2 Days 10.5 1.56 6.71 0 7.39 13.5
There are a couple of ways to do prediction, and the main goal for gammit was to make it easy to use the lme4 style to include random effects or not. mgcv already has this functionality as well, so the functionality of predict_gamm is mostly cosmetic. One benefit here is to provide standard errors for the prediction also.

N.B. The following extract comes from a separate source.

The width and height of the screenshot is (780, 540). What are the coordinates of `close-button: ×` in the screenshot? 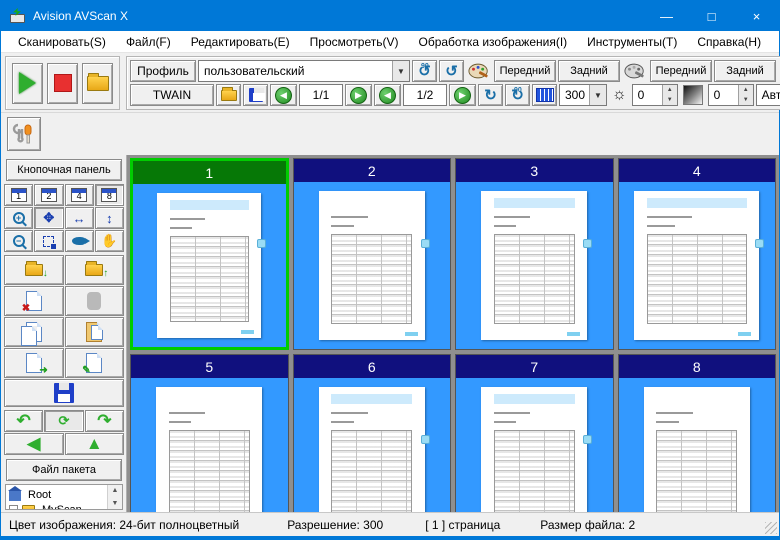 It's located at (756, 16).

head(predict_gamm(ga_model))
prediction
1 252.9178
2 272.7086
3 292.4994
4 312.2901
5 332.0809
6 351.8717
Add standard errors.
head(data.frame(predict_gamm(ga_model, se=T)))
prediction se
1 252.9178 12.410220
2 272.7086 10.660891
3 292.4994 9.191224
4 312.2901 8.153871
5 332.0809 7.724998
6 351.8717 8.003034
compare = data.frame(
gam_original = predict_gamm(ga_model)$prediction,
gam_fe_only = predict_gamm(ga_model, re_form = NA)$prediction,
gam_fe_only2 = predict_gamm(ga_model,
exclude = c('s(Subject)', "s(Days,Subject)"))$prediction,
lme4_fe_only = predict(lmer_model, re.form = NA))
head(compare)
gam_original gam_fe_only gam_fe_only2 lme4_fe_only
1 252.9178 251.4051 251.4051 251.4051
2 272.7086 261.8724 261.8724 261.8724
3 292.4994 272.3397 272.3397 272.3397
4 312.2901 282.8070 282.8070 282.8070
5 332.0809 293.2742 293.2742 293.2742
6 351.8717 303.7415 303.7415 303.7415
Along with that, one can still use include/exclude for other smooth terms as above. Unfortunately, some options do not yet work with bam objects, but this is to due to the functionality in predict.gam from mgcv and should change in the near future.